5 Ways to Insure Positive Interactions Out Way the Negative 

5 Ways to Insure Positive Interactions Out Way the Negative 

By Rob Wiltshire


Just recently, I had someone address me regarding a heart issue I was carrying.  What they had to say required me to think, pray & ultimately repent. 

To be honest, I didn’t like it, it wasn’t comfortable, but I knew it was done in love, and that they were right.  Why?  Because it was done out of relationship.

Good leaders, lead from Relationship.

John Gottman is a marriage and divorce researcher who claims to have a ratio for a healthy marriage. 

What he has found in his research is, that a healthy marriage will have a 5 to 1 positive and negative interactions ratio. [1]

Let me explain. 

A healthy relationship has for every 1 negative interaction, 5 positive ones. 

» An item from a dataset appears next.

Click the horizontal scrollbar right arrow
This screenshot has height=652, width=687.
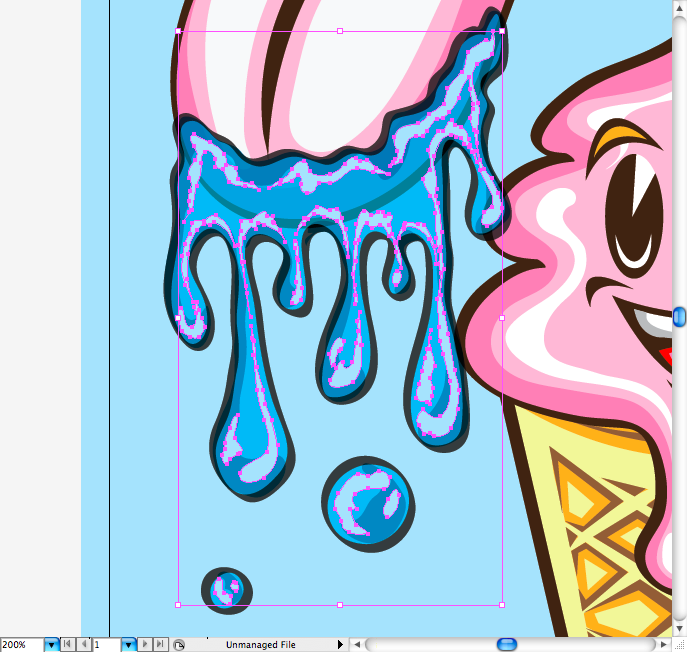coord(661,645)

His research suggests the closer you get to 1 to 1 — one negative to one positive — the more likely divorce is imminent.


I understand he is talking about marriage, but I would like to suggest, this ratio works the same in leadership.

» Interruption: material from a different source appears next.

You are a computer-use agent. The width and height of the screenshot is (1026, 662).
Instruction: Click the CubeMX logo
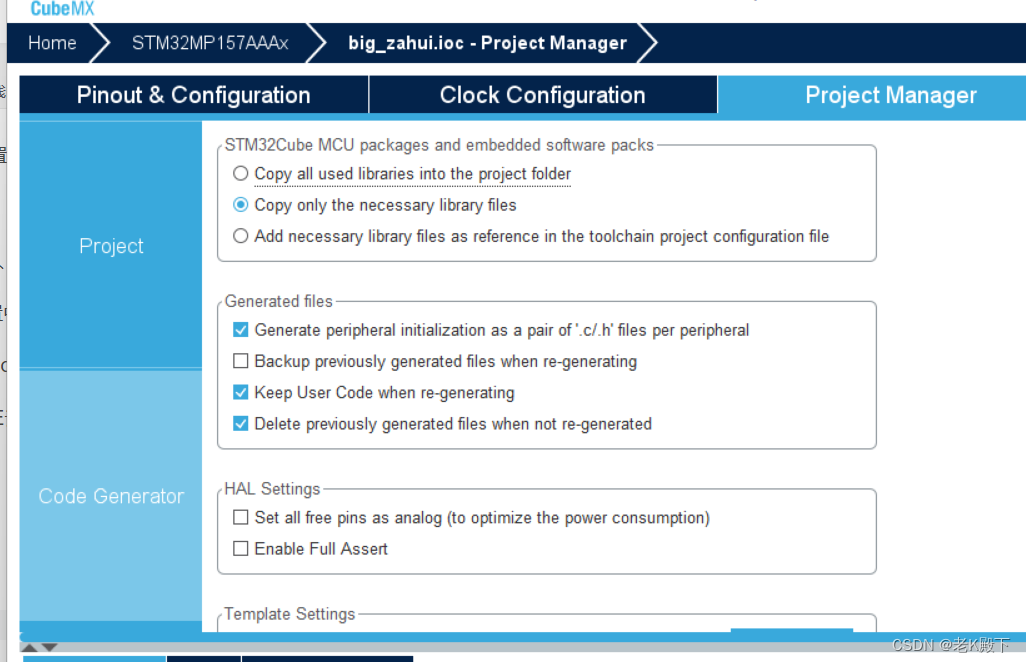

Good leadership shares more positive feelings and actions than negative and correcting ones.

Poor leadership has more negative feelings and actions than positive ones. 

Poor leadership criticizes and is constantly providing negative feedback.  They aren’t supportive, they don’t demonstrate appreciation, and behave in a way that shows they are uninterested in the person/people they are leading.


When negative interactions outweigh the positive ones, people will find it hard to believe their leader cares for them or has any place to speak into their lives.

This doesn’t mean leaders avoid difficult meetings and conversations.  Rather good leaders have spent time building a repour with the person they are leading to be able to have them.



5 Ways to Insure Positive Interactions Out Way the Negative 


#1 Discover their love language

No you are not trying to romance them, you are wanting to value them. 

Say for instance, one person on your team feels valued through gifts.  And all you do is encourage them with words.  Sure the words will be appreciated, but not nearly as much as they would be if you gave them a simple gift.

Make it a habit to discover the love languages of the people on your team.


#2 Write them a card/text/email

It doesn’t have to be long and wordy.  All it needs to do is let them know you are thinking of them and value them.

Something like,

“Hey insert blank, wanted to encourage you with how good of a job you are doing.  Love having you on the team.”


It’s not rocket science by any stretch.  In a world filled with constant busyness, people appreciate someone taking the time to touch base with them.


#3 Find something to encourage them in, and leave out the constructive criticism.

Too much of a good thing is a bad thing.  Constructive criticism is just that, constructive.  But if every meeting is met with constructive criticism, it will feel for the person receiving it like “plain old criticism.”

As leaders we want to grow and develop the people we are leading, and that involves constructive criticism.  But not in every interaction, no matter how much you want to.


Sometimes you will see more growth if you take two to three interactions to lay out before them the constructive criticism.

People take on board constructive criticism when they feel valued by the person giving it.

Make sure you have more interactions without constructive criticism than you do with it.

#4 Ask them how their week/day has been

Life can easily feel like no one-cares. 

Now that is never true.  I would argue that most leaders honestly care about the people they are leading.  But just because you do care, doesn’t mean the people you are leading feel you care.

It is easy to get bogged down on what you are wanting to achieve and forget to ask; “Hey how are you doing?”

Here’s something to try.  Ask some of the people you are leading,

How’s life outside of church?

How is work going?

Is there anything you are struggling with at the moment?

Is there anything you’d like me to be praying for you for?


Sometimes you will find that if you ask this question you will discover something that is going on in their world that explains the issues you are having with them. 

#5 Ask them how YOU can practically help THEM

I get you have things to do, but in honesty, nothing is more important than serving.  And in specific, serving the people we are leading. 

This is the example Jesus gave us.  God, the God of creation, came to earth in human form, not to be served, but to serve.

How can you serve the people you are leading?

Do they need help putting a meeting together?

Do they need help writing something?

Do they need help dealing with a problem?

Do they need practical help in their life?

To be honest, most of the time people won’t have an answer for you, but they’ll appreciate that you’ve asked. 



As leaders we can’t avoid negative interactions with people. 

We will have to correct them, give negative feedback, challenge them, tell people they are wrong and out of line.  And we should never shy away from doing this.  But at the same time, we as leaders have responsibility to insure that these difficult interactions don’t cause the people we are leading to run from us.

If we follow the 5 to 1 rule.  Chances are high that we can have very prickly interactions with people without them running away from us.

So as you lead, I implore you to do your best to have positive interactions outweigh the negative ones.